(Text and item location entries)
+++

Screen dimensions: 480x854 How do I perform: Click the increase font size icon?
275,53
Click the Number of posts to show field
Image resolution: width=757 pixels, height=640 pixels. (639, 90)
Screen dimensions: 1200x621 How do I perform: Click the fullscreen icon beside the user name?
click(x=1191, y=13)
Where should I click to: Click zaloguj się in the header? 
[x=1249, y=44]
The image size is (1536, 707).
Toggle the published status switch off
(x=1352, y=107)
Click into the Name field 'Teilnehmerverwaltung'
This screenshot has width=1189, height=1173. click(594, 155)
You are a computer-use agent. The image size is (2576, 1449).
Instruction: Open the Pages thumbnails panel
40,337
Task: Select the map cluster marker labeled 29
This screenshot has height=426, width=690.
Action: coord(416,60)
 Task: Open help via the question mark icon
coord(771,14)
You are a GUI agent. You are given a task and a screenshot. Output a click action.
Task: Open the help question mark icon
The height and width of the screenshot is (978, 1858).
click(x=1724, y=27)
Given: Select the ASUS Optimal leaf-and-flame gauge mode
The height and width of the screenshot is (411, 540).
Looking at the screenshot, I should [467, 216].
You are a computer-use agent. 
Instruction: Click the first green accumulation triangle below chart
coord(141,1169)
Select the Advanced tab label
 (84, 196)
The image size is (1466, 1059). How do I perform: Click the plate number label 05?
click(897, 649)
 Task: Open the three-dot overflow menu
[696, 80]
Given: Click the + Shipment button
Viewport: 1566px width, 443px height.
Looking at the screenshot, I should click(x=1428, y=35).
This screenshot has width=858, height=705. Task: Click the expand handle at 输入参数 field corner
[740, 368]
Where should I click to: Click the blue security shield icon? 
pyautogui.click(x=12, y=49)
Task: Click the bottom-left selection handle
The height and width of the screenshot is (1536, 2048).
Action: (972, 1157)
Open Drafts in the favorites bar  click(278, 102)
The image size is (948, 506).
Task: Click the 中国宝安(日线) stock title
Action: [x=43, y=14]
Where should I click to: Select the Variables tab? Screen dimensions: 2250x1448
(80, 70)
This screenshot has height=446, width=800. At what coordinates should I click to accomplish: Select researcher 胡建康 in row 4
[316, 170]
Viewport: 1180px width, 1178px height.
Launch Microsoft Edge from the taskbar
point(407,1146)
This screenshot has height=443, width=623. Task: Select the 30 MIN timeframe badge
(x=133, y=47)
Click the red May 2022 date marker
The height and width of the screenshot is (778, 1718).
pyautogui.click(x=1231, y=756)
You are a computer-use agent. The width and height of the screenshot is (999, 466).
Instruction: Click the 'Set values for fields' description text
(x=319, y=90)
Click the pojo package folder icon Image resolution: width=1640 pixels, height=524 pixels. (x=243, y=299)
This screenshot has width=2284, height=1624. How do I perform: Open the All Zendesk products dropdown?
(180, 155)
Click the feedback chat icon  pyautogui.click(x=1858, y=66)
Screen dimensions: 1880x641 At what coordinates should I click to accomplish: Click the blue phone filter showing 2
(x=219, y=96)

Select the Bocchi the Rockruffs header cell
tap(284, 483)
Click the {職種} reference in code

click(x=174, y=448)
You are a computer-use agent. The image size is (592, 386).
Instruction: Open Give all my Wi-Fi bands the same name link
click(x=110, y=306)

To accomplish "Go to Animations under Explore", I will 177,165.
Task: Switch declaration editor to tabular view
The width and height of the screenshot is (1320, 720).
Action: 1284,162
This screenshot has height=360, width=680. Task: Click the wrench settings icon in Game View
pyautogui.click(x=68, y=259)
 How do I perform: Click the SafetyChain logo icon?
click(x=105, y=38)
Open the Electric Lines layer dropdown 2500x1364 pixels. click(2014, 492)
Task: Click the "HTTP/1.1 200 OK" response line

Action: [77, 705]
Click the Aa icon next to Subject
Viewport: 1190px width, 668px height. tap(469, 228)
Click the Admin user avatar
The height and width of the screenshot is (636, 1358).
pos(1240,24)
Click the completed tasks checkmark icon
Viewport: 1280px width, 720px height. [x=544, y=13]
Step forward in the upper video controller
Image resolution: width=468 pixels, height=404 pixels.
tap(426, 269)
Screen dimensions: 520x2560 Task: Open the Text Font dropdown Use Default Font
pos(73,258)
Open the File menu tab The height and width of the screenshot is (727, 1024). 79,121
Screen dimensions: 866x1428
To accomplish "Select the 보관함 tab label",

+++

■ **Task goal**: Recast every line of the entries above as a Markdown table with two columns, "No." for a running row number and "Entry line" for the line itself. Omit blank lines.

■ **Full response**:
| No. | Entry line |
|---|---|
| 1 | Screen dimensions: 480x854 How do I perform: Click the increase font size icon? |
| 2 | 275,53 |
| 3 | Click the Number of posts to show field |
| 4 | Image resolution: width=757 pixels, height=640 pixels. (639, 90) |
| 5 | Screen dimensions: 1200x621 How do I perform: Click the fullscreen icon beside the user name? |
| 6 | click(x=1191, y=13) |
| 7 | Where should I click to: Click zaloguj się in the header?  |
| 8 | [x=1249, y=44] |
| 9 | The image size is (1536, 707). |
| 10 | Toggle the published status switch off |
| 11 | (x=1352, y=107) |
| 12 | Click into the Name field 'Teilnehmerverwaltung' |
| 13 | This screenshot has width=1189, height=1173. click(594, 155) |
| 14 | You are a computer-use agent. The image size is (2576, 1449). |
| 15 | Instruction: Open the Pages thumbnails panel |
| 16 | 40,337 |
| 17 | Task: Select the map cluster marker labeled 29 |
| 18 | This screenshot has height=426, width=690. |
| 19 | Action: coord(416,60) |
| 20 |  Task: Open help via the question mark icon |
| 21 | coord(771,14) |
| 22 | You are a GUI agent. You are given a task and a screenshot. Output a click action. |
| 23 | Task: Open the help question mark icon |
| 24 | The height and width of the screenshot is (978, 1858). |
| 25 | click(x=1724, y=27) |
| 26 | Given: Select the ASUS Optimal leaf-and-flame gauge mode |
| 27 | The height and width of the screenshot is (411, 540). |
| 28 | Looking at the screenshot, I should [467, 216]. |
| 29 | You are a computer-use agent.  |
| 30 | Instruction: Click the first green accumulation triangle below chart |
| 31 | coord(141,1169) |
| 32 | Select the Advanced tab label |
| 33 |  (84, 196) |
| 34 | The image size is (1466, 1059). How do I perform: Click the plate number label 05? |
| 35 | click(897, 649) |
| 36 |  Task: Open the three-dot overflow menu |
| 37 | [696, 80] |
| 38 | Given: Click the + Shipment button |
| 39 | Viewport: 1566px width, 443px height. |
| 40 | Looking at the screenshot, I should click(x=1428, y=35). |
| 41 | This screenshot has width=858, height=705. Task: Click the expand handle at 输入参数 field corner |
| 42 | [740, 368] |
| 43 | Where should I click to: Click the blue security shield icon?  |
| 44 | pyautogui.click(x=12, y=49) |
| 45 | Task: Click the bottom-left selection handle |
| 46 | The height and width of the screenshot is (1536, 2048). |
| 47 | Action: (972, 1157) |
| 48 | Open Drafts in the favorites bar  click(278, 102) |
| 49 | The image size is (948, 506). |
| 50 | Task: Click the 中国宝安(日线) stock title |
| 51 | Action: [x=43, y=14] |
| 52 | Where should I click to: Select the Variables tab? Screen dimensions: 2250x1448 |
| 53 | (80, 70) |
| 54 | This screenshot has height=446, width=800. At what coordinates should I click to accomplish: Select researcher 胡建康 in row 4 |
| 55 | [316, 170] |
| 56 | Viewport: 1180px width, 1178px height. |
| 57 | Launch Microsoft Edge from the taskbar |
| 58 | point(407,1146) |
| 59 | This screenshot has height=443, width=623. Task: Select the 30 MIN timeframe badge |
| 60 | (x=133, y=47) |
| 61 | Click the red May 2022 date marker |
| 62 | The height and width of the screenshot is (778, 1718). |
| 63 | pyautogui.click(x=1231, y=756) |
| 64 | You are a computer-use agent. The width and height of the screenshot is (999, 466). |
| 65 | Instruction: Click the 'Set values for fields' description text |
| 66 | (x=319, y=90) |
| 67 | Click the pojo package folder icon Image resolution: width=1640 pixels, height=524 pixels. (x=243, y=299) |
| 68 | This screenshot has width=2284, height=1624. How do I perform: Open the All Zendesk products dropdown? |
| 69 | (180, 155) |
| 70 | Click the feedback chat icon  pyautogui.click(x=1858, y=66) |
| 71 | Screen dimensions: 1880x641 At what coordinates should I click to accomplish: Click the blue phone filter showing 2 |
| 72 | (x=219, y=96) |
| 73 | Select the Bocchi the Rockruffs header cell |
| 74 | tap(284, 483) |
| 75 | Click the {職種} reference in code |
| 76 | click(x=174, y=448) |
| 77 | You are a computer-use agent. The image size is (592, 386). |
| 78 | Instruction: Open Give all my Wi-Fi bands the same name link |
| 79 | click(x=110, y=306) |
| 80 | To accomplish "Go to Animations under Explore", I will 177,165. |
| 81 | Task: Switch declaration editor to tabular view |
| 82 | The width and height of the screenshot is (1320, 720). |
| 83 | Action: 1284,162 |
| 84 | This screenshot has height=360, width=680. Task: Click the wrench settings icon in Game View |
| 85 | pyautogui.click(x=68, y=259) |
| 86 |  How do I perform: Click the SafetyChain logo icon? |
| 87 | click(x=105, y=38) |
| 88 | Open the Electric Lines layer dropdown 2500x1364 pixels. click(2014, 492) |
| 89 | Task: Click the "HTTP/1.1 200 OK" response line |
| 90 | Action: [77, 705] |
| 91 | Click the Aa icon next to Subject |
| 92 | Viewport: 1190px width, 668px height. tap(469, 228) |
| 93 | Click the Admin user avatar |
| 94 | The height and width of the screenshot is (636, 1358). |
| 95 | pos(1240,24) |
| 96 | Click the completed tasks checkmark icon |
| 97 | Viewport: 1280px width, 720px height. [x=544, y=13] |
| 98 | Step forward in the upper video controller |
| 99 | Image resolution: width=468 pixels, height=404 pixels. |
| 100 | tap(426, 269) |
| 101 | Screen dimensions: 520x2560 Task: Open the Text Font dropdown Use Default Font |
| 102 | pos(73,258) |
| 103 | Open the File menu tab The height and width of the screenshot is (727, 1024). 79,121 |
| 104 | Screen dimensions: 866x1428 |
| 105 | To accomplish "Select the 보관함 tab label", |